Berikut ini merupakan laporan khusus yang ditulis oleh Ketua KPK-N (Komite Penyelamat Kekayaan Negara), Marwan Batubara *). Laporan khusus ini tersaji dalam sebuah buku beliau yang berjudul ‘Menggugat Pengelolaan Sumber Daya Alam, Menuju Negara Berdaulat’.
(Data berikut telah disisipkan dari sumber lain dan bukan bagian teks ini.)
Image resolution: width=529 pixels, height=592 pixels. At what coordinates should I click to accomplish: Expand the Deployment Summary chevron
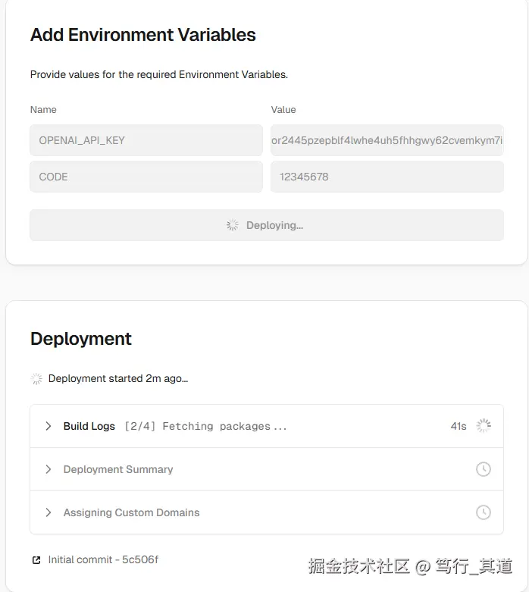[48, 469]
Insya Allah, Eramuslim akan memuat tulisan ini dalam rubrik laporan khusus yang disajikan secara berseri.

***

Potensi Tambang Raksasa Freeport

Permintaan akan bahan tambang di pasar dunia di masa mendatang tampaknya akan terus meningkat. Permintaan tembaga, misalnya, terus naik bersamaan dengan meningkatnya perekonomian negara-negara di dunia. Hal ini dibarengi dengan peningkatan sektor industri, terutama industri yang berkaitan dengan sektor telekomunikasi dan listrik. Freeport sebagai produsen tembaga tentunya sangat diuntungkan oleh kebutuhan industri ini.
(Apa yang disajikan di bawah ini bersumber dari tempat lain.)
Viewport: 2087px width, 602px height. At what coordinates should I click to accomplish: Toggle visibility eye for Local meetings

Indonesia melalui produksi Freeport tercatat sebagai sepuluh produsen tembaga terbesar di dunia. Produksi tembaga Indonesia menunjukan peningkatan, misalnya dari 928.2000 ton pada tahun 1993 hingga 1, 06 juta ton pada tahun 1994 dan 1,52 juta ton pada tahun 1995. Proyeksi harga komoditas tembaga oleh Bank Dunia menunjukan kecenderungan untuk terus naik. Sementara itu, negara-negara produsen lainnya seperti Amerika dan Canada telah mencapai titik maksimum produksi.

Dengan permintaan dunia yang terus meningkat dapat diartikan bahwa ke depan Freeport memiliki peluang besar untuk memperoleh keuntungan yang berlipat. Sampai saat ini produksi ketiga jenis barang tambang di Indonesia didominasi oleh Freeport. Produksi tembaga Freeport meningkat sangat tinggi, misalnya pada tahun 1991 sebesar 50% dan tahun 1995 sebesar 42%. Hal ini dapat terpenuhi karena semakin besarnya wilayah eksploitasi yang diberikan pemerintah. Saat ini produksi tembaga Indonesia 100% dihasilkan oleh PT Freeport.
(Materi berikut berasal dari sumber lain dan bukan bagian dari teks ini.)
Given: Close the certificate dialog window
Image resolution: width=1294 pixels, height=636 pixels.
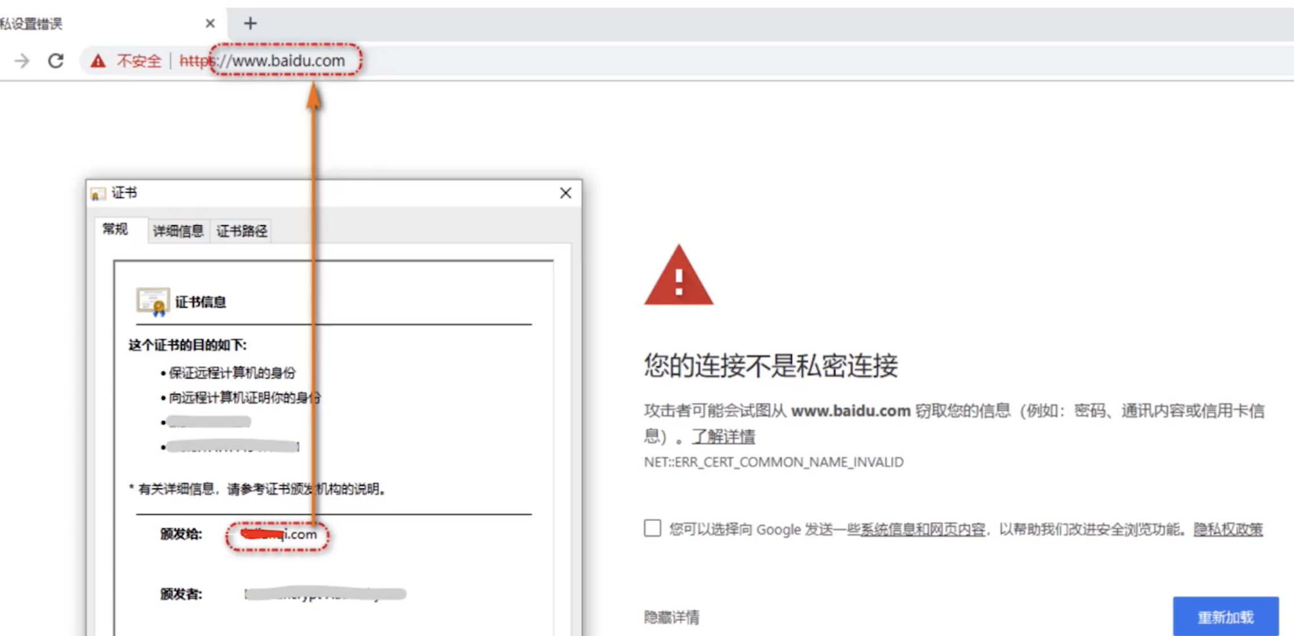Looking at the screenshot, I should [x=565, y=193].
Wilayah penambangan PT Freeport saat ini mencakup wilayah seluas 2,6 juta hektar atau sama dengan 6,2% dari luas Irian Jaya. Padahal, awal beroperasinya PT FI hanya mendapatkan wilayah konsesi seluas 10.908 hektar. Secara garis besar, wilayah penambangan yang luas itu dapat dianggap dieksploitasi pada 2 periode, yaitu periode Ertsberg (1967-1988) dan periode Grasberg (1988- sekarang). Potensi bijih logam yang dikelola Freeport awalnya hanya 32 juta ton, sedangkan sampai tahun 1995 naik menjadi hampir 2 miliar ton atau meningkat lebih dari 58 kali lipat. Data tahun 2005 mengungkap, potensi Grasberg sekitar 2,822 juta ton metrik bijih.

1. Potensi Ertsberg

Pada tahun 1936, seorang geolog Belanda bernama Jean-Jacques Dozy melakukan ekspedisi petualangan ke tanah Papua bersama timnya. Dozy dan timnya sampai pada puncak pegunungan, di mana dijumpai adanya singkapan batuan yang ditengarai mengandung mineral berharga. Dari penemuan lokasi singkapan itu kemudian mengantarkan pada ditemukannya “Ertsberg” atau Gunung Bijih, sebuah cadangan mineral yang terletak di kaki pegunungan bersalju. Laporan Dozy ini dimuat dalam majalah geologi di Leiden, Belanda pada tahun 1939. Laporan itu mengilhami seorang manajer eksplorasi Freeport Minerals Company, Forbes Wilson, bersama Del Flint pada tahun 1960 melakukan ekspedisi ke Papua untuk mempelajari lebih jauh tentang hasil temuan tersebut dan meyakini bahwa cadangan mineral Ertsberg akan menjadi cadangan tembaga terbesar. Dugaan tersebut terbukti, Ertsberg merupakan cadangan tembaga terbesar yang pernah ditemukan pada saat itu.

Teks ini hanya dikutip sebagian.